Accordingly, the court GRANTS Copen Defendants’ motion to strike in full.

 

Leave to Amend

 

Leave to amend should be liberally granted if there is a reasonable possibility an amendment could cure the defect.¿ (County of Santa Clara v. Superior Court (2022) 77 Cal.App.5th 1018,1035.)¿ The Plaintiff has the burden of demonstrating that leave to amend should be granted, and that the defects can be cured by amendment. (“Plaintiff must show in what manner he can amend his complaint and how that amendment will change the legal effect of his pleading.” (Goodman v. Kennedy (1976) 18 Cal.3d 335, 349).

 

Here, Plaintiff requested leave to amend. The court is not convinced that Plaintiff can sufficiently amend his claim for IIED. Plaintiff must also separately seek leave of court to add his Sixth Cause of Action. Plaintiff is granted leave to amend his claim for negligence. Similarly, Plaintiff may amend to add allegations supporting his claim for punitive damages.

 

CONCLUSION:

 

            For the foregoing reasons, the Court decides the pending motion as follows:

 

1.;The court SUSTAINS the demurrer as to the Third Cause of Action and the Fourth Cause of Action] with/without leave to amend;

2.The court SUSTAINS the demurrer as to the Sixth Cause of Action. Plaintiff must seek leave of court to amend.

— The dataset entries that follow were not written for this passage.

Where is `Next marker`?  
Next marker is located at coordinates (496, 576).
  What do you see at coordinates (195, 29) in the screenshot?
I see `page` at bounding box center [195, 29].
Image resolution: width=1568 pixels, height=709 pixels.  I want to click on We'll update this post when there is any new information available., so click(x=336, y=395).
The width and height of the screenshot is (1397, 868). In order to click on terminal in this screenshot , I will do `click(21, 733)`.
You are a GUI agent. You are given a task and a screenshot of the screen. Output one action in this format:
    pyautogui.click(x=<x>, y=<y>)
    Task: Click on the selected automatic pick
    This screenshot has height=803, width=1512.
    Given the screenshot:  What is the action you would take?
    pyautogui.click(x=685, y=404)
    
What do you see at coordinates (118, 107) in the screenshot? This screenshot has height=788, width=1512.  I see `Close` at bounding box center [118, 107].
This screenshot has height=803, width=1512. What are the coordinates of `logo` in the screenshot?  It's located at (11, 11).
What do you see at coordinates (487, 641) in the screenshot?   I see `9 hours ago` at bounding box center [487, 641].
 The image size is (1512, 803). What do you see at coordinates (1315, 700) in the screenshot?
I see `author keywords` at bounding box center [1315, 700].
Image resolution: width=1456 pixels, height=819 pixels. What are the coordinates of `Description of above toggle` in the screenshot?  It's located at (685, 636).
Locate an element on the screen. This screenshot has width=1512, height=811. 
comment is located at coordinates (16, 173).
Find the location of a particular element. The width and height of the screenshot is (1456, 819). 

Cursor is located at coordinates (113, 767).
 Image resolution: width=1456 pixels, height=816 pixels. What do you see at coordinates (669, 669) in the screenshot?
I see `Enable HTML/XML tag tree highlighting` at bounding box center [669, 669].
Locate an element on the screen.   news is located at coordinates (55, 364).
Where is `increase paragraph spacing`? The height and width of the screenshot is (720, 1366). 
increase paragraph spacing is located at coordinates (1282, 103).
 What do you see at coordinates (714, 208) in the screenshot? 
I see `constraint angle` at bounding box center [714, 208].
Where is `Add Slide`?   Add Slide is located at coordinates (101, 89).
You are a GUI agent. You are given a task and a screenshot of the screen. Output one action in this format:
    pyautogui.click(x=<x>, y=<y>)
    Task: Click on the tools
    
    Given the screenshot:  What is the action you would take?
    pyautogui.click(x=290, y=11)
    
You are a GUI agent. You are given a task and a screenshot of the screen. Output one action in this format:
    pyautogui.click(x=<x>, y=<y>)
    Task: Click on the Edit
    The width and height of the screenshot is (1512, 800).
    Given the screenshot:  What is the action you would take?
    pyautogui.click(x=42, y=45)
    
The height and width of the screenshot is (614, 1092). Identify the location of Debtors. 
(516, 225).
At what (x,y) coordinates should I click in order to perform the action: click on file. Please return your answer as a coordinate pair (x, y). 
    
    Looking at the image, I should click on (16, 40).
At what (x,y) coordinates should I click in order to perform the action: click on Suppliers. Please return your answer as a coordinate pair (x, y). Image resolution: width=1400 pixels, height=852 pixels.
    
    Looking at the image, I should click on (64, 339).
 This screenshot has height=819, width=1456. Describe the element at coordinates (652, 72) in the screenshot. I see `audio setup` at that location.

3.The court OVERRULES the demurrer as to the Second and Fifth Causes of Action;

4.The court GRANTS the motion to strike with leave to amend.

 

Moving party is to give notice.

 

IT IS SO ORDERED.

 

Dated:             March 19, 2024                       __________________________________                                                                                                                Upinder S. Kalra

                                                                                    Judge of the Superior Court

 



[1] TAHO § 45.33(f) provides: “A civil proceeding . . . initiated under this article alleging any violation of Section 45.33 (2) may be commenced only after the tenant provides written notice to the landlord of the alleged violation, and the landlord fails to remedy the repair or maintenance issue within a reasonable period of time.” There are no allegations in the SAC that Plaintiff complied with this provision. However, there are facts alleged supporting violations of other sections.